Anyone involved in a psychotherapeutic endeavor of any depth knows what it feels like to be a straw man. It’s the essence of transference, the distortions a patient makes based on previous experience and an essential feature in understanding the patient and the baggage they bring to their interpersonal life outside to consultation rooms – often the very source of the problems that got them there in the first place. One becomes used to being contorted on a regular basis. Added to that, there’s nothing about being a mental health type that immunizes one from having the same kind of glitches patients bring to the table, defensive distortions of one’s own that patients regularly locate and comment on. The personal frailties of the therapist or psychiatrist are grist for an endless string of dramatic plots – the wounded healer. And then there are those other things, like "making a living," having a life, or wanting to be valued by others – personal motives that clash with a patient’s wish for the unconditional love and devotion of the parent they didn’t have. But one learns to accept and value the position of straw man, because it is one of the pathways to helping people make necessary changes.
I think those of us who are criticizing the DSM-5 effort need to consider whether we are making Straw Men of the DSM-5 Task Force. We are accusing them of having conflicts of interest in their current [or recent] ties with the pharmaceutical industry. We are accusing them of being part of a cohort who has a particular view of mental illness that is, as of now, not yet evidence-based but rather hypothetical. We are accusing them of having a fixation on pharmacological treatment. We are accusing them of being in a cohort that has produced an embarrassing record of corruption, both scientific and otherwise. We are accusing them of adding things or changing things that will lead to an increase in the use of psychotropic drugs. I am, in addition, accusing them of stepping out of bounds by focusing on treatment and implications in their diagnostic deliberations, rather than sticking to their assigned task. Unfortunately, the only access we have to judge their work are their published drafts, and the limited comments of their leaders – the APA Presidents, Dr. Scully who is the APA Director and CEO, and Drs. Kupfer and Regier who direct the Task Force itself – since the members are essentially sworn to secrecy [above].
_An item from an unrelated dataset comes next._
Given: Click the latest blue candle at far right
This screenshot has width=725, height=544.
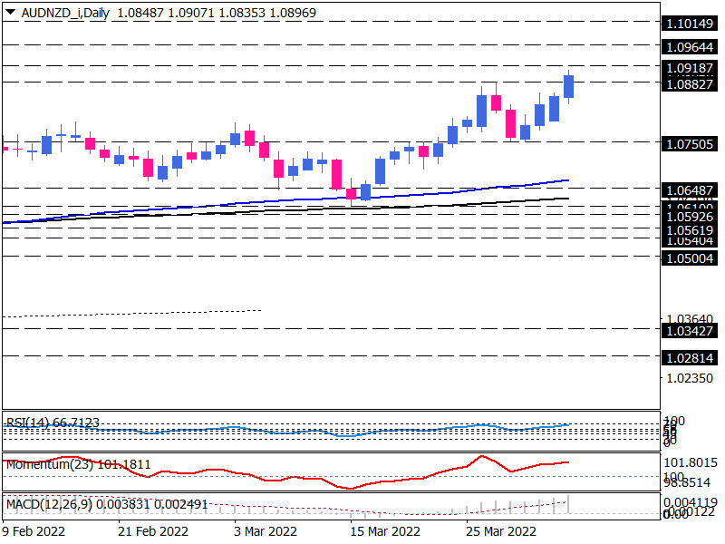Looking at the screenshot, I should [569, 86].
So, in the way I wrote that last paragraph, did I, in fact, make them into Straw Men by presenting them in a distorted light? Maybe, but probably not. But it doesn’t even matter. The standard for conflict of interest has always been the appearance of conflict of interest, not being a convicted felon. And there’s no way that I know of to write that paragraph that doesn’t contain the appearance of conflict of interest. It reeks all by itself.
In a statement, APA medical director and ceo James Scully says the DSM-5 development process “is the most open and transparent of any previous edition of the DSM. “We wanted to include a wide variety of scientists and researchers with a range of expertise and viewpoints in the DSM-5 process. Excluding everyone with direct or indirect funding from the industry would unreasonably limit the participation of leading mental health experts in the DSM-5 development process.”
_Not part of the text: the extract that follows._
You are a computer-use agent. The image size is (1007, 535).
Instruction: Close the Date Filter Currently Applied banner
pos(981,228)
In their article, “A Comparison of DSM-IV and DSM-5 Panel Members’ Financial Associations with Industry: A Pernicious Problem Persists,” which appeared in the March issue of the journal Public Library of Science, and which ABC and other news outlets quoted, Cosgrove and Krimsky question the work of DSM-5’s volunteer Task Force and Work Group members because of publicly disclosed relationships with the pharmaceutical industry. Although we appreciate that Cosgrove and Krimsky acknowledge the commitment the American Psychiatric Association (APA) has already made to reducing potential financial conflicts of interest, we strongly disagree with their analysis and presentation of APA’s publicly available disclosure documents. Specifically, the Cosgrove-Krimsky article does not take into account the level to which DSM-5 Task Force and Work Group members have minimized or divested themselves from relationships with the pharmaceutical industry.
And speaking of creating Straw Men, instead of listening to the hard-earned wisdom of their predecessors, Drs. Robert Spitzer and Allen Frances, the Task Force leadership has interpreted their opposition as being nosy-parkers, driven by financial motives and the pride of authorship – that, in spite of both men openly reflecting on the mistakes and unintended consequences during their times in grade. My last post was about a well conceived critique of the DSM-5 Task Forces’ efforts written two years ago, but it could’ve been written last night – highlighting the fact that they’ve heard nothing in the intervening years.
Ronald Pies excels at creating straw persons. His argument that reinstatement of the grief exclusion would bar some people from getting the (pharmaceutical) help they need is an example of one such. His arguments are so dumb (and infuriating), I often wonder if he’s being published simply to generate reader comments.
I haven’t been an ardent reader of Dr. Pies. A few along the way have been okay. But I agree, this one was a logic pretzel of the first magnitude.
The way the diagnostic manual is used by most of the mental health professionals I’ve had the misfortune of working with make a straw man of the patient. The patient is whatever another psychiatrist said he/she was, and the only way for the patient to get better is to internalize the diagnosis, take whatever they’re prescribed, and don’t bother these very busy people with details.
By the time the dumbed-down definitions get to the social workers and nurses, everything the patient says that is contrary to the belief that they are forever broken and so must forever be taking drug cocktails is “grandiose” and “tangential”. All of a patient’s fears, confusion, pain, and suffering is a symptom of their disease. Life for the mentally diseased is something that can be navigated with drugs and the kind of advice you might hear on Oprah.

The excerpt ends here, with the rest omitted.